Are silver cables on the way out?

I have read a few comments recently in the forums stating concerns about silver or silver coated copper interconnects and speaker cables. Is there a contingency out there moving away from silver? What is the science behind this?

thanks, gary
Gary-I used to be an advocate of silver until one day while listening I realized what I was hearing wasn't music, it was sound being reproduced. Silver gave my system a very forward sound, too lean, and very un-musical it was fatigueing to listen to(which at the time I thought was a power supply problem, ie power cords and line regenerators) I pulled the silver out of my system and a very relaxed musical precense returned. Silver tends to blow you away at first, I thought it made my system sound better then ever before-then I realized what I thought was better was just different. Silver does weird things to frequencies in the upper octaves, which can be confusing to an unsuspecting listener, knowing what I know now the only system I would try silver on would be a system that uses a SET amp, which also does weird things in the upper frequency range, which silver complements.
Hope that sort of answers your query though I am sure more help will be right behing my theory.
Tim; well said, I agree. You might want to check my thread on the FIM 880 outlet (It's still on the front page). I wrote a review that pretty much compared a good copper AC outlet to a good Silver plated one. Cheers. Craig
I've gotten good results with Goertz Silver Saphire interconnects. My Nordost Quattrofils are, I think, silver over copper and are superb. But older models of silver cables sometimes sounded extremely un-natural, particularly in the treble.
Seems like there is a trend in this direction. I recently spoke with the chief engineer a Pure Note audio cables as to why they went from pure silver to their new bonded silver/copper. Basically he told me that no matter how well you make the silver there is still some hardness in the sound. I have to agree as I find the Pure Note Epsilon Reference warmer than other silver cables I have tried.
I've used many copper and silver speaker cables of the Audioquest line. And the ones with the most silver always sounded better. But, you can argue that it is the cable's geometery and insulation material that made the biggest difference.

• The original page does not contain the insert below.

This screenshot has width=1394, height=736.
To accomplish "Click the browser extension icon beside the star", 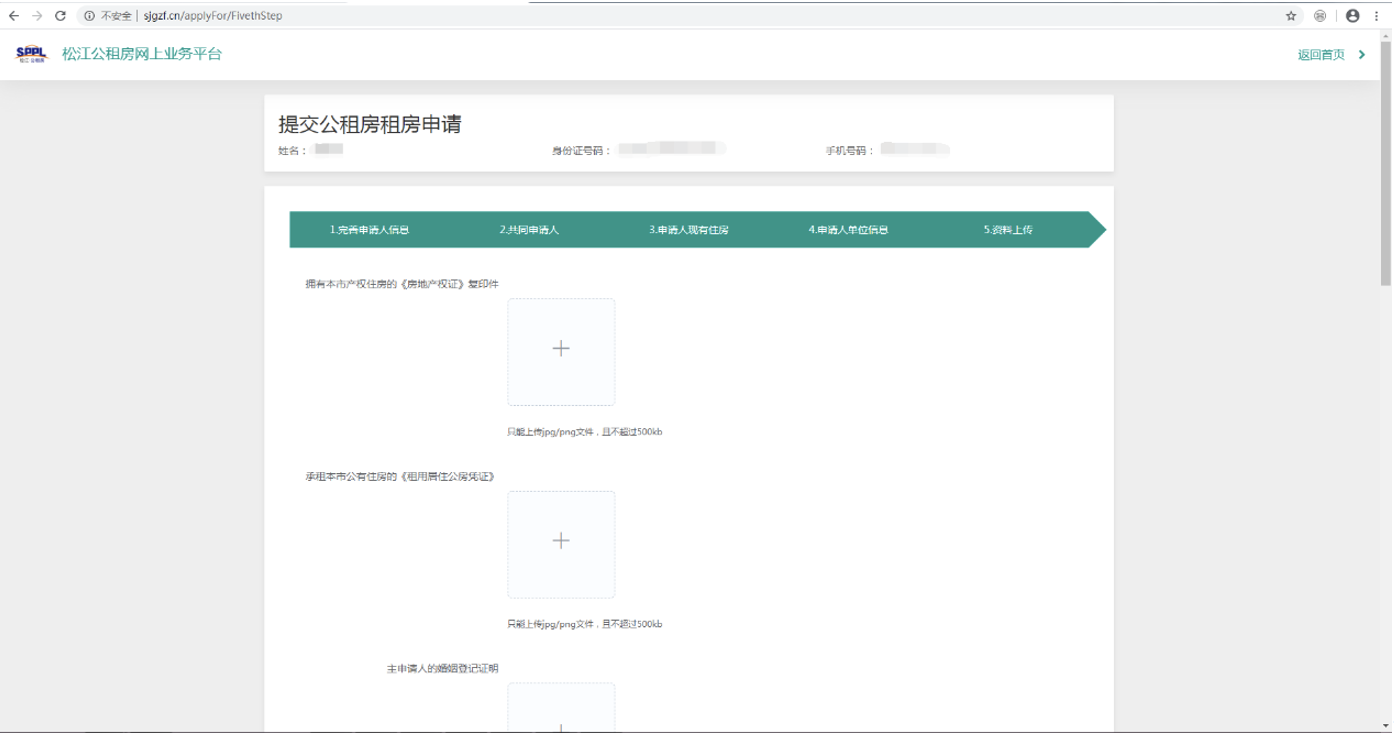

Is it really a trend that silver is losing ground to copper? This is bad for Homegrown and Bearlabs. But this is good for bargain poachers who are going to buy up all the silver cables that the people who are hopping on the copper bandwagon are going to sell at used bargain prices.
Silver is a very revealing conductor and if properly used, yields the finest portrayal of sound I have heard. It does require a long period to settle in and using a break-in device greatly helps. If you want to hear deep into the material, my choice is silver. If your system is bright I suggest copper.
I have gotton very good results with Bear Lab Silver Lightning and Granite Audio #470 Silver interconnects (the cables sound correct to me, not bright). As technology improves it's possible that other companies will improve upon their product as Sonic_genius states. In some cases such as the Pure Note Epsilon Reference Series I find their interconnect and speaker cable to be an improvement.
I think there needs to be some distinction made between several variables we have here. First, silver and silver coated copper are very different. Next, solid core silver and stranded silver are also very different sounding. In addition the dielectric used, whether PTFE(teflon) or PE(polyethylene). Lets not forget simple geometry of the design with variables of capacitance, inductance, resistance, resonance, and other poorly understood variables. Some very popular speaker cables I have measured are the equivelant of putting a 400mic capacitor across the speaker leads. This will change the sound. Is it accurate?....I doubt it. Back to the topic. Silver has come and gone as the tastes of audiophiles change. Me, I use only silver interconnects stranded and solid core , and stranded silver speaker cables. They must match your system, and sound best with analog in my system. They bring the worst out in digital unless you have very top flight digital. With analog, they are warm, detailed, delicate, and sound like real music. When I hear copper that sounds like this, I will switch. Silver, unfortunately is not cheap. If I could buy silver at copper prices, I would. Jallen
I've been selling high end cables in audio retail stores for years, and can say first hand, that the silver they've been using over the years wasn't that good sonically really. The older stuff by the top companies, involving siver, usually tended to be zippy and grainy on top compared to the newer stuff I've heard.
For instance, the likes of Audio Quest and Acoustic Zen are using pure 7/9's silver(99.99999%) stuff, that is just amazing! You can tell that the silver is just way smoother and well balanced, yet retains all the detail you don't seem toget with ANY copper cables!
I think this new ultra pure stuff coming down the pike makes a big difference in terms of balance of spectrum. Sure cable designs have immproved, but the materials I think are just getting better.
Heck, the new 6/9's purity copper is even way better. I use 6/9's copper jumpers on my speakers, and they don't oxidize!! The old OFC stuff was just a wast, and oxydized right away...yuck.
I use copper, silver coated copper (Nordost), and Siltech cables which also incorporate gold into the mix. Never cared for pure silver, but as some have said, it depends on your system.
I tried out Silveraudio Hyacinth - incredible detail but it was bleached and had that hard edge to it.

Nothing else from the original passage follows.